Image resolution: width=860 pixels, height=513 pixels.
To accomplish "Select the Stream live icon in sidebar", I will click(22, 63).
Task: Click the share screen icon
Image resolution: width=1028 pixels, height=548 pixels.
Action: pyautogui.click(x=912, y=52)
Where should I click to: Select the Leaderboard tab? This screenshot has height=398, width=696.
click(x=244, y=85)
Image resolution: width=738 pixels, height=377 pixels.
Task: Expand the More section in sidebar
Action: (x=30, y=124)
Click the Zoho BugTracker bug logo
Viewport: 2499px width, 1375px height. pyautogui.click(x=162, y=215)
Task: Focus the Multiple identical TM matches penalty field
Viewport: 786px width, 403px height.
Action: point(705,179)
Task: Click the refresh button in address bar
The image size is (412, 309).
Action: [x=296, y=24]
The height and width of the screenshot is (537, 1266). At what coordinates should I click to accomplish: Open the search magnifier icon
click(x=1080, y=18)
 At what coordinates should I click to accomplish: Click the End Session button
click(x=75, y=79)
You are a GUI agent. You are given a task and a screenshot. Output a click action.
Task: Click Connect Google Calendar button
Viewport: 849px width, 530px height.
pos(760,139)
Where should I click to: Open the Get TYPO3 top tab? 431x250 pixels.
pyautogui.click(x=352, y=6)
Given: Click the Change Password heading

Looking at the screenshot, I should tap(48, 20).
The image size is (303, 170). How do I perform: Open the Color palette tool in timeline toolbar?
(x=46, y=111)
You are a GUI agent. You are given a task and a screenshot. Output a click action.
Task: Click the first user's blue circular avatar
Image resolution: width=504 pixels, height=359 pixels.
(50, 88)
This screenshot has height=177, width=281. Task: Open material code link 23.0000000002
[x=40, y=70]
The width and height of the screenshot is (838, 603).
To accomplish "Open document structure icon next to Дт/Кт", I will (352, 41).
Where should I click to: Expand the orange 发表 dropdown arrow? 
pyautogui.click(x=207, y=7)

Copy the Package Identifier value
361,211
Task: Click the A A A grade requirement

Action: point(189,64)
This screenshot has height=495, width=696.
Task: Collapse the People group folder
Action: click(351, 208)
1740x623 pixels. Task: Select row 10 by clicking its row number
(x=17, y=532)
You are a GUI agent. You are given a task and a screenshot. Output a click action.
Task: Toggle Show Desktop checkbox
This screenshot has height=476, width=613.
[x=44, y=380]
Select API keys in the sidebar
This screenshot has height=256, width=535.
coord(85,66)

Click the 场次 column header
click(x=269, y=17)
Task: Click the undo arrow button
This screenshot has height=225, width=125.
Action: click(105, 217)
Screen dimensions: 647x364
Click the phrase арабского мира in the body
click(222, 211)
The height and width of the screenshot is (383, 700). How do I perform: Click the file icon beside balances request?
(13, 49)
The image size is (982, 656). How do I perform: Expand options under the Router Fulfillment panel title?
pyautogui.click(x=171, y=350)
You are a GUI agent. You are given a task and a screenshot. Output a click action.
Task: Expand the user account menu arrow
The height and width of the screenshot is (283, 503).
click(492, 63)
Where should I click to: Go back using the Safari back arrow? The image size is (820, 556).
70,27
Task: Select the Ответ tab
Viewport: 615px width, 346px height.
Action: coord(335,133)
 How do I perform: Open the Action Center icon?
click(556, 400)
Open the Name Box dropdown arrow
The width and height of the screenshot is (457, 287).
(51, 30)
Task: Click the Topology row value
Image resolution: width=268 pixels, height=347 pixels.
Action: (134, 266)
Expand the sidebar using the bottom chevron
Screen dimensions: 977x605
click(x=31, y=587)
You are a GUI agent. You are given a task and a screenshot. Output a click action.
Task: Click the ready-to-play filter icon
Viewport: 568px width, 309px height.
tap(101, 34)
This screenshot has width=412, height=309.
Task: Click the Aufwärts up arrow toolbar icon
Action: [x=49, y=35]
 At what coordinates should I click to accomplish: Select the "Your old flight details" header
——————————
Edit the records above, changing "Leaderboard tab" to "Rankings tab" and keeping every other part as it is.

**Answer below**
Image resolution: width=860 pixels, height=513 pixels.
To accomplish "Select the Stream live icon in sidebar", I will click(22, 63).
Task: Click the share screen icon
Image resolution: width=1028 pixels, height=548 pixels.
Action: pyautogui.click(x=912, y=52)
Where should I click to: Select the Rankings tab? This screenshot has height=398, width=696.
click(x=244, y=85)
Image resolution: width=738 pixels, height=377 pixels.
Task: Expand the More section in sidebar
Action: (x=30, y=124)
Click the Zoho BugTracker bug logo
Viewport: 2499px width, 1375px height. pyautogui.click(x=162, y=215)
Task: Focus the Multiple identical TM matches penalty field
Viewport: 786px width, 403px height.
Action: point(705,179)
Task: Click the refresh button in address bar
The image size is (412, 309).
Action: [x=296, y=24]
The height and width of the screenshot is (537, 1266). At what coordinates should I click to accomplish: Open the search magnifier icon
click(x=1080, y=18)
 At what coordinates should I click to accomplish: Click the End Session button
click(x=75, y=79)
You are a GUI agent. You are given a task and a screenshot. Output a click action.
Task: Click Connect Google Calendar button
Viewport: 849px width, 530px height.
pos(760,139)
Where should I click to: Open the Get TYPO3 top tab? 431x250 pixels.
pyautogui.click(x=352, y=6)
Given: Click the Change Password heading

Looking at the screenshot, I should tap(48, 20).
The image size is (303, 170). How do I perform: Open the Color palette tool in timeline toolbar?
(x=46, y=111)
You are a GUI agent. You are given a task and a screenshot. Output a click action.
Task: Click the first user's blue circular avatar
Image resolution: width=504 pixels, height=359 pixels.
(50, 88)
This screenshot has height=177, width=281. Task: Open material code link 23.0000000002
[x=40, y=70]
The width and height of the screenshot is (838, 603).
To accomplish "Open document structure icon next to Дт/Кт", I will (352, 41).
Where should I click to: Expand the orange 发表 dropdown arrow? 
pyautogui.click(x=207, y=7)

Copy the Package Identifier value
361,211
Task: Click the A A A grade requirement

Action: point(189,64)
This screenshot has height=495, width=696.
Task: Collapse the People group folder
Action: click(351, 208)
1740x623 pixels. Task: Select row 10 by clicking its row number
(x=17, y=532)
You are a GUI agent. You are given a task and a screenshot. Output a click action.
Task: Toggle Show Desktop checkbox
This screenshot has height=476, width=613.
[x=44, y=380]
Select API keys in the sidebar
This screenshot has height=256, width=535.
coord(85,66)

Click the 场次 column header
click(x=269, y=17)
Task: Click the undo arrow button
This screenshot has height=225, width=125.
Action: click(105, 217)
Screen dimensions: 647x364
Click the phrase арабского мира in the body
click(222, 211)
The height and width of the screenshot is (383, 700). How do I perform: Click the file icon beside balances request?
(13, 49)
The image size is (982, 656). How do I perform: Expand options under the Router Fulfillment panel title?
pyautogui.click(x=171, y=350)
You are a GUI agent. You are given a task and a screenshot. Output a click action.
Task: Expand the user account menu arrow
The height and width of the screenshot is (283, 503).
click(492, 63)
Where should I click to: Go back using the Safari back arrow? The image size is (820, 556).
70,27
Task: Select the Ответ tab
Viewport: 615px width, 346px height.
Action: coord(335,133)
 How do I perform: Open the Action Center icon?
click(556, 400)
Open the Name Box dropdown arrow
The width and height of the screenshot is (457, 287).
(51, 30)
Task: Click the Topology row value
Image resolution: width=268 pixels, height=347 pixels.
Action: (134, 266)
Expand the sidebar using the bottom chevron
Screen dimensions: 977x605
click(x=31, y=587)
You are a GUI agent. You are given a task and a screenshot. Output a click action.
Task: Click the ready-to-play filter icon
Viewport: 568px width, 309px height.
tap(101, 34)
This screenshot has width=412, height=309.
Task: Click the Aufwärts up arrow toolbar icon
Action: [x=49, y=35]
 At what coordinates should I click to accomplish: Select the "Your old flight details" header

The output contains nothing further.